That edition sold out quickly and others followed. Today, Smith's Wealth of Nations rightfully claims a place in the Western intellectual canon. It is the first book of modern political economy, and still provides the foundation for the study of that discipline.

But it is much more than that. Along with important discussions of economics and political theory, Smith mixed plain common sense with large measures of history, philosophy, psychology, sociology, and much else. Few texts remind us so clearly that the Enlightenment was very much a lived experience, a concern with improving the human condition in practical ways for real people.
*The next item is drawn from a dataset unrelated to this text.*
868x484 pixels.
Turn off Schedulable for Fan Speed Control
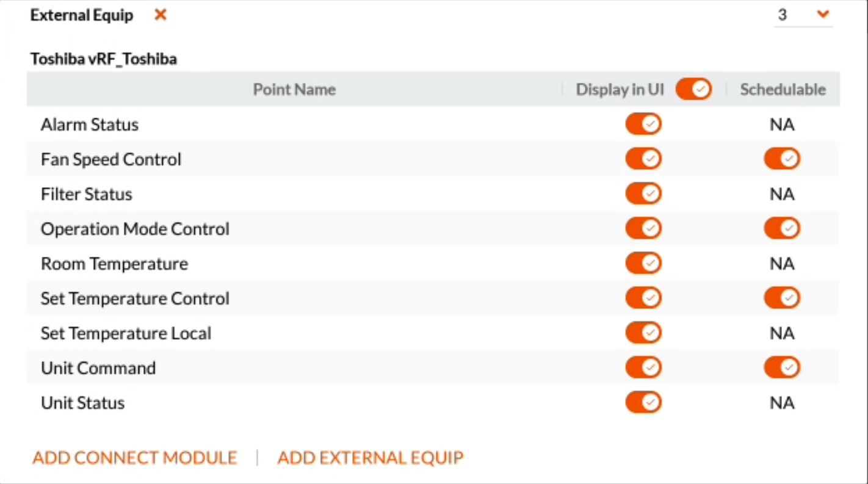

A masterpiece by any measure, Wealth of Nations remains a classic of world literature to be usefully enjoyed by readers today.


Extras

CHAPTER I

OF THE DIVISION OF LABOUR

The greatest improvement in the productive powers of labour, and the greater part of the skill, dexterity, and judgment with which it is any where directed, or applied, seem to have been the effects of the division of labour.

The effects of the division of labour, in the general business of society, will be more easily understood, by considering in what manner it operates in some particular manufactures. It is commonly supposed to be carried furthest in some very trifling ones; not perhaps that it really is carried further in them than in others of more importance: but in those trifling manufactures which are destined to supply the small wants of but a small number of people, the whole number of workmen must necessarily be small; and those employed in every different branch of the work can often be collected into the same workhouse, and placed at once under the view of the spectator. In those great manufactures, on the contrary, which are destined to supply the great wants of the great body of the people, every different branch of the work employs so great a number of workmen, that it is impossible to collect them all into the same workhouse. We can seldom see more, at one time, than those employed in one single branch. Though in such manufactures, therefore, the work may really be divided into a much greater number of parts, than in those of a more trifling nature, the division is not near so obvious, and has accordingly been much less observed.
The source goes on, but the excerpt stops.